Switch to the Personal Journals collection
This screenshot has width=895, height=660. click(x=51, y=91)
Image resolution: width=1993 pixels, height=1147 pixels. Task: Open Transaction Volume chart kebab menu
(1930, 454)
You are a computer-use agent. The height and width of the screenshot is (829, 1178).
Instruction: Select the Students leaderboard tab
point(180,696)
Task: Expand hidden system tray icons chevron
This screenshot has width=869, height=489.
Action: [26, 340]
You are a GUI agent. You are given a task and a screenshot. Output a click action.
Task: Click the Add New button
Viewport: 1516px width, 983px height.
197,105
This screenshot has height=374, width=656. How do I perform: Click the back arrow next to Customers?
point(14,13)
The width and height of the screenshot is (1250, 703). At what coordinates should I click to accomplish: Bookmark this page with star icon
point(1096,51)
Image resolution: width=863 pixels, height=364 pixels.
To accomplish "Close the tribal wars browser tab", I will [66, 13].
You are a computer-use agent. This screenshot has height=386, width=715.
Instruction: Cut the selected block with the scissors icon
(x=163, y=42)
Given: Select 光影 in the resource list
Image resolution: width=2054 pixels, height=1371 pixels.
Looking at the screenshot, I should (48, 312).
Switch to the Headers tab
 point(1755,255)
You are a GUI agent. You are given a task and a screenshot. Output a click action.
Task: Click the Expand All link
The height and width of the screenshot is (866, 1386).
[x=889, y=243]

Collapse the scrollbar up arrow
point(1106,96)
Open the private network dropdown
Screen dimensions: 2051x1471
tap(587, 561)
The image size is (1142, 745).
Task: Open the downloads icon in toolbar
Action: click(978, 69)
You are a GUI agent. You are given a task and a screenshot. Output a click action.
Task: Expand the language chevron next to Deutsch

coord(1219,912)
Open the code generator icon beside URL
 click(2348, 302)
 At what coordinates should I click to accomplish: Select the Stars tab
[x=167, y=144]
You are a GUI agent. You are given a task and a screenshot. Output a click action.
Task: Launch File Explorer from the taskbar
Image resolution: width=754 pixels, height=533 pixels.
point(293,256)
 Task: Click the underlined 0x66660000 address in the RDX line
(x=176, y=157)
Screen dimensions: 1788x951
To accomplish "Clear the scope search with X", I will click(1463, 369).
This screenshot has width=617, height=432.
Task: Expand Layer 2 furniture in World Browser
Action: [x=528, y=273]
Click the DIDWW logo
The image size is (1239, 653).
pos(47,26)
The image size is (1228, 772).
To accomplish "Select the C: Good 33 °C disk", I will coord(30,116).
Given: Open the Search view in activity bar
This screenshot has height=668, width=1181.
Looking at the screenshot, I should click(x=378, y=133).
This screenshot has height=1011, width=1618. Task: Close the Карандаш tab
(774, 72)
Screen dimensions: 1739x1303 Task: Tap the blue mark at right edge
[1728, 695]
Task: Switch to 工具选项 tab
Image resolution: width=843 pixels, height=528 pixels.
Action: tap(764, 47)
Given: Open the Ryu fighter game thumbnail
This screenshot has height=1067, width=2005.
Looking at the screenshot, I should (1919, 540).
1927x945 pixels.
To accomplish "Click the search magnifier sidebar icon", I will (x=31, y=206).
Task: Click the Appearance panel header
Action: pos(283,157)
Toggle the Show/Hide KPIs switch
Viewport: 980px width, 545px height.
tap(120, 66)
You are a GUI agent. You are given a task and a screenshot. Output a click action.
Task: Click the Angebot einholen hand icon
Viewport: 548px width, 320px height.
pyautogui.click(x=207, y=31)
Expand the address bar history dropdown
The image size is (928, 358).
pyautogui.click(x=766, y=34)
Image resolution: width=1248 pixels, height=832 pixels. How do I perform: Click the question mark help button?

**PROBLEM STATEMENT:** Line by line, reproduce the data above exactly.

**SOLUTION:**
Switch to the Personal Journals collection
This screenshot has width=895, height=660. click(x=51, y=91)
Image resolution: width=1993 pixels, height=1147 pixels. Task: Open Transaction Volume chart kebab menu
(1930, 454)
You are a computer-use agent. The height and width of the screenshot is (829, 1178).
Instruction: Select the Students leaderboard tab
point(180,696)
Task: Expand hidden system tray icons chevron
This screenshot has width=869, height=489.
Action: [26, 340]
You are a GUI agent. You are given a task and a screenshot. Output a click action.
Task: Click the Add New button
Viewport: 1516px width, 983px height.
197,105
This screenshot has height=374, width=656. How do I perform: Click the back arrow next to Customers?
point(14,13)
The width and height of the screenshot is (1250, 703). At what coordinates should I click to accomplish: Bookmark this page with star icon
point(1096,51)
Image resolution: width=863 pixels, height=364 pixels.
To accomplish "Close the tribal wars browser tab", I will [66, 13].
You are a computer-use agent. This screenshot has height=386, width=715.
Instruction: Cut the selected block with the scissors icon
(x=163, y=42)
Given: Select 光影 in the resource list
Image resolution: width=2054 pixels, height=1371 pixels.
Looking at the screenshot, I should (48, 312).
Switch to the Headers tab
 point(1755,255)
You are a GUI agent. You are given a task and a screenshot. Output a click action.
Task: Click the Expand All link
The height and width of the screenshot is (866, 1386).
[x=889, y=243]

Collapse the scrollbar up arrow
point(1106,96)
Open the private network dropdown
Screen dimensions: 2051x1471
tap(587, 561)
The image size is (1142, 745).
Task: Open the downloads icon in toolbar
Action: click(978, 69)
You are a GUI agent. You are given a task and a screenshot. Output a click action.
Task: Expand the language chevron next to Deutsch

coord(1219,912)
Open the code generator icon beside URL
 click(2348, 302)
 At what coordinates should I click to accomplish: Select the Stars tab
[x=167, y=144]
You are a GUI agent. You are given a task and a screenshot. Output a click action.
Task: Launch File Explorer from the taskbar
Image resolution: width=754 pixels, height=533 pixels.
point(293,256)
 Task: Click the underlined 0x66660000 address in the RDX line
(x=176, y=157)
Screen dimensions: 1788x951
To accomplish "Clear the scope search with X", I will click(1463, 369).
This screenshot has width=617, height=432.
Task: Expand Layer 2 furniture in World Browser
Action: [x=528, y=273]
Click the DIDWW logo
The image size is (1239, 653).
pos(47,26)
The image size is (1228, 772).
To accomplish "Select the C: Good 33 °C disk", I will coord(30,116).
Given: Open the Search view in activity bar
This screenshot has height=668, width=1181.
Looking at the screenshot, I should click(x=378, y=133).
This screenshot has height=1011, width=1618. Task: Close the Карандаш tab
(774, 72)
Screen dimensions: 1739x1303 Task: Tap the blue mark at right edge
[1728, 695]
Task: Switch to 工具选项 tab
Image resolution: width=843 pixels, height=528 pixels.
Action: tap(764, 47)
Given: Open the Ryu fighter game thumbnail
This screenshot has height=1067, width=2005.
Looking at the screenshot, I should (1919, 540).
1927x945 pixels.
To accomplish "Click the search magnifier sidebar icon", I will (x=31, y=206).
Task: Click the Appearance panel header
Action: pos(283,157)
Toggle the Show/Hide KPIs switch
Viewport: 980px width, 545px height.
tap(120, 66)
You are a GUI agent. You are given a task and a screenshot. Output a click action.
Task: Click the Angebot einholen hand icon
Viewport: 548px width, 320px height.
pyautogui.click(x=207, y=31)
Expand the address bar history dropdown
The image size is (928, 358).
pyautogui.click(x=766, y=34)
Image resolution: width=1248 pixels, height=832 pixels. How do I perform: Click the question mark help button?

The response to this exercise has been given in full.